## DOCUMENT
──────────

Fabienne Lévy : "l'UMP va pouvoir continuer à se droitiser"

INTERVIEW - La secrétaire nationale du Parti radical valoisien et vice-présidente de la fédération du Rhône du parti de Jean-Louis Borloo, revient sur le divorce de son parti avec l'UMP, jeudi 7 avril. A Lyon, elle envisage de s'affranchir de l'UMP, notamment au Grand-Lyon, mais soutient toujours le candidat UMP pour les municipales de 2014.

- Lyon capitale : Le président du Parti radical valoisien*, Jean-Louis Borloo, a annoncé jeudi 7 avril, le divorce de votre parti avec l'UMP. Pourquoi s'est il affranchi de la majorité présidentielle ?

- Fabienne Lévy : Il y a des moments dans la vie où quand on ne s'entend plus, on est obligé de divorcer. On était marié à l'UMP en tant que "parti politique associé", donc c'était plus facile pour nous de partir.
Les dernières élections (cantonales, NDLR) ont bien montré le désintérêt des électeurs pour la politique de Nicolas Sarkozy, elles sont même apparues comme une sanction de la politique du chef de l'Etat. Ce qui nous conforte dans l'idée que nous avons un truc énorme à jouer.

──────────

## EXTRAIT DE DONNÉES

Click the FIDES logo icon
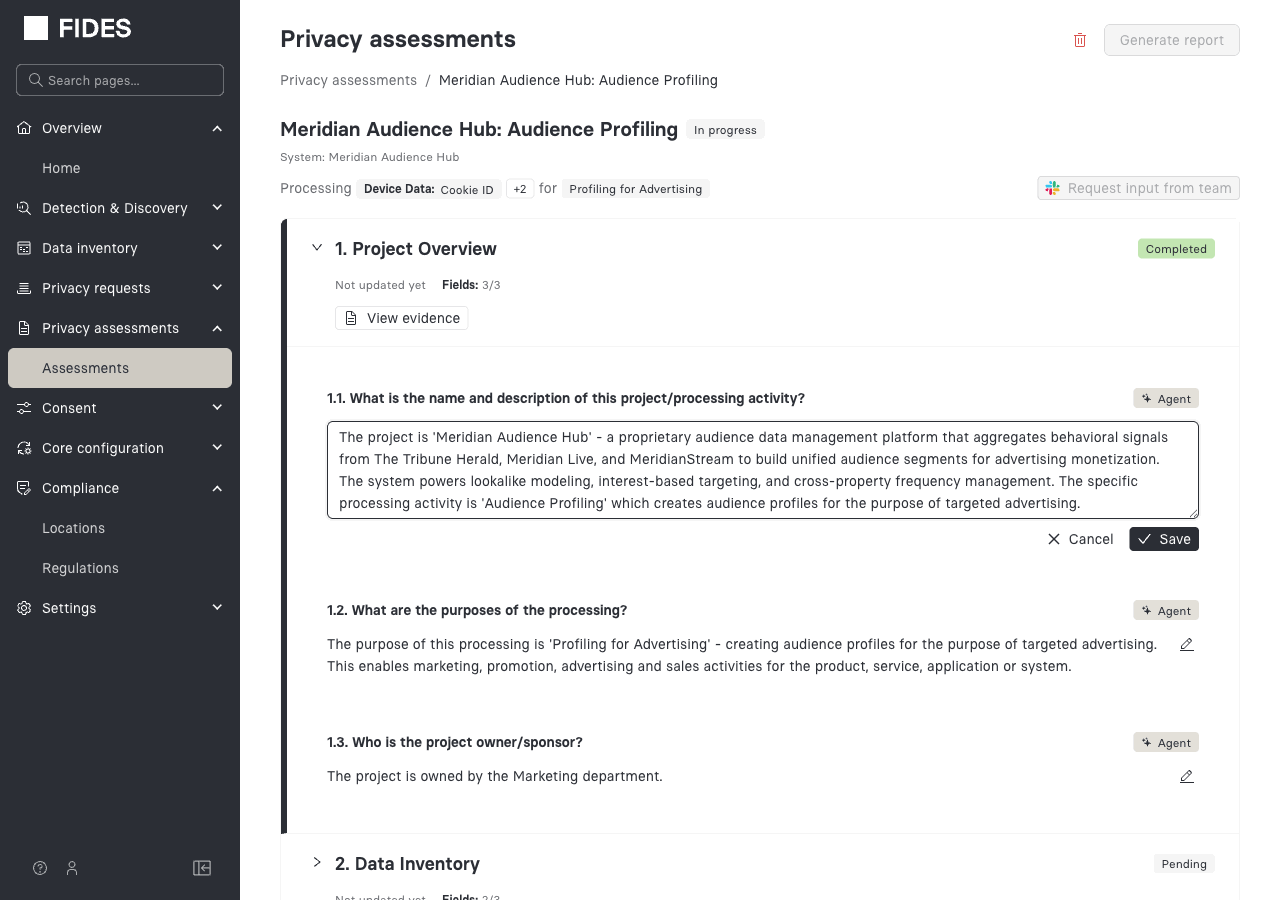This screenshot has height=900, width=1280. click(36, 28)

──────────

## EXERCICES À TRAITER
(1) D'après l'entretien avec Fabienne Lévy, quel jour Jean-Louis Borloo a-t-il annoncé le divorce de son parti avec l'UMP ?
(2) Poursuivez l'entretien avec Fabienne Lévy sur la rupture avec l'UMP, en reprenant juste après sa dernière phrase.

## CORRIGÉ DE L'EXERCICE
(1) Le jeudi 7 avril.

(2)
Il est vrai que les électeurs ont besoin des idées du centre aujourd'hui, du pragmatisme responsable qu'a montré Jean-Louis Borloo au gouvernement. Jusqu'en 2007, il a été à la cohésion sociale, il a rénové le quartier de La Duchère, par exemple, à Lyon. Avec l'ANRU, il a modifié le paysage social. Ensuite, il a fait de l'écologie. Le Grenelle de l'environnement ne se serait pas fait sans lui. Il menait cette politique, mais il le faisait au milieu des questions identitaires. Toute cette politique est un peu abandonnée aujourd'hui.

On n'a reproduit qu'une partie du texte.